2

I'm designing an Ring Oscillator based PUF as part of my Masters Degree Research. 

Enviroment:

Vivado 17.4

ZYBO (XC7Z010).

My design plan is as follow:

I have created three files , datapath, controller and a top module. In the Top module both of the datapath and controller are instantiated.

The datapath is the core Ring Oscillator PUF with a counter which counts its frequency.

The Controller is basically an Moore FSM. Which enables the RO for 0.5ms using a 100MHz Clock. So with a period of 10ns , it keeps incrementing a 16 bit counter and see if the it reached 50,000. If it is , it set enable = 0 meaning that 0.5ms has passed.

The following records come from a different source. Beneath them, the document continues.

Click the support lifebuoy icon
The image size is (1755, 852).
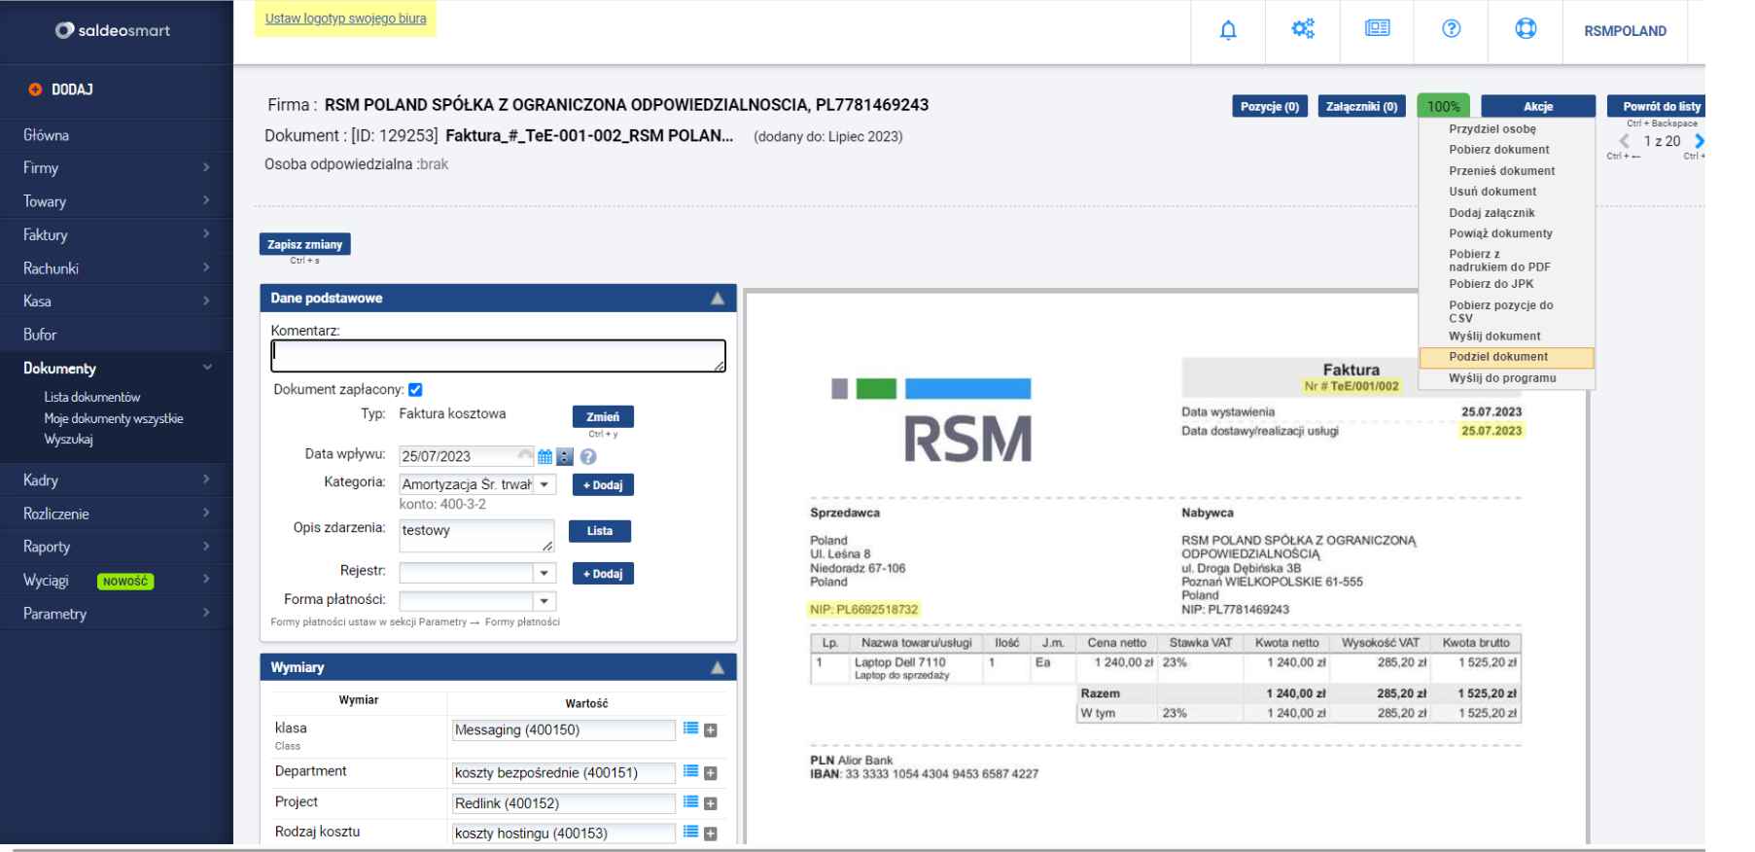pyautogui.click(x=1526, y=29)
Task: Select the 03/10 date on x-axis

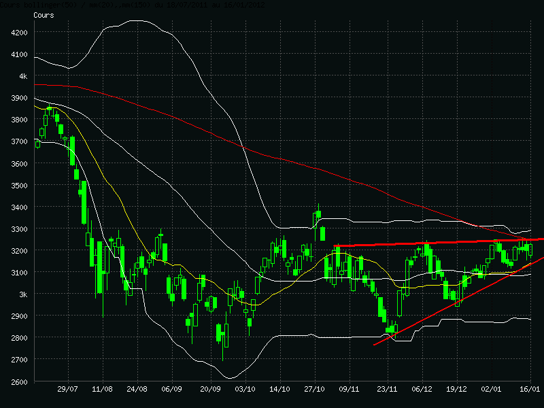Action: (245, 390)
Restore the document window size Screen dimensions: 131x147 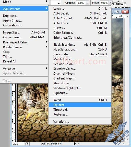coord(117,12)
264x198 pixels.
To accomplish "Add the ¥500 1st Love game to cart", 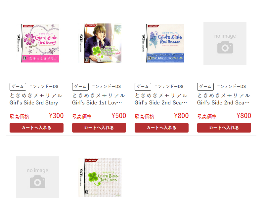I will point(99,128).
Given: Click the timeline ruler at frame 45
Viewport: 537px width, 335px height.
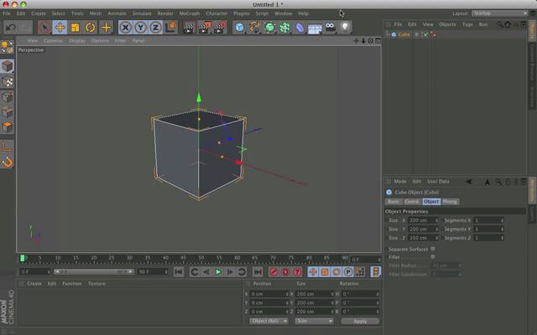Looking at the screenshot, I should [x=185, y=258].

enter image description here

datapath.v

`timescale 1ns / 1ps
/*
Whenever enable signal is set to logic 1, The ring oscilator keeps generating a square wave , 
which is fed into a 32-bit counter ,  on every negeative edge of the pulse (clock) the counter 
gets incremented by 1.

*/
module datapath(
    input enable, reset, 
    output  [31:0] counter 
    );
 
// Intermediate Connections    
wire w1,w2,w3;

// Output of Ring Oscillator 
wire clk;

// 32-bit register to hold value for the counter
reg [31:0] count = 0;

and #2(w1, enable, clk);
not #1(w2,w1);
not #1(w3, w2);
not #1(clk, w3);


always@(negedge clk)
 begin
    if (enable)
        count <= count + 1;
    if (reset)
        count <= 0;
  end
  assign counter = count;
endmodule

controller.v

/*
For a 100MHz clock on the FPGA, The counter will have exactly the value 50,000 in the counter. 
Period of each clock cycle will be 10ns , so 50,000 X 10 = 500,000 ns =  0.5ms
This controller enable the RO enable for 0.5ms and see how much it the value of counter is after 0.5ms, aka RO frequecny.

*/
`timescale 1ns / 1ps

module controller(
    input clk,
    output reg reset = 1'b0, enable = 1'b0 
    );

parameter START=0, RUN=1, STOP=2;
reg [1:0] state;
reg cmp = 0;

reg [15:0] counter = 0;

always @(posedge  clk) 
begin
    case (state)
    START:  begin
                enable <= 1;
                state <= RUN;
            end
     RUN:   begin 
                if (cmp)
                    state <= STOP;
                else
                    state <= RUN;
                 
             end
    STOP: 
            begin
                enable <= 0;
             end
    default: 
             state <= START;
    endcase;
end


always @(posedge clk)
begin
    counter <= counter+1;
    if (counter == 50000) 
        begin
            counter <= 0;
            cmp <= 1;
        end
     if (reset)
            counter <= 0;
end

endmodule

top.v

/* 
Datapath:
input: enable, reset, 
output:  [31:0] counter 

Controller:
input :  clk,
output: reset, enable

*/

`timescale 1ns / 1ps

module top( input clk_f, reset_f ,   output [31:0] counter);

wire enable, reset;

datapath D(enable, reset, counter);
controller C(clk_f, reset, enable);

endmodule

Test Bench:

`timescale 1ns / 1ps

module testbench();
// inputs
reg clk;
reg reset;

// Output
wire [31:0] counter;


top uut(clk,reset,counter);

initial begin
    reset = 0; 
    clk=0;
    forever #5 clk=~clk;

end

initial 
begin

#100 $finish;
end;

endmodule

The results with the test bench  enter image description here

Running the simulation for 0.5ms The results seems correct and indicating the design works as expected.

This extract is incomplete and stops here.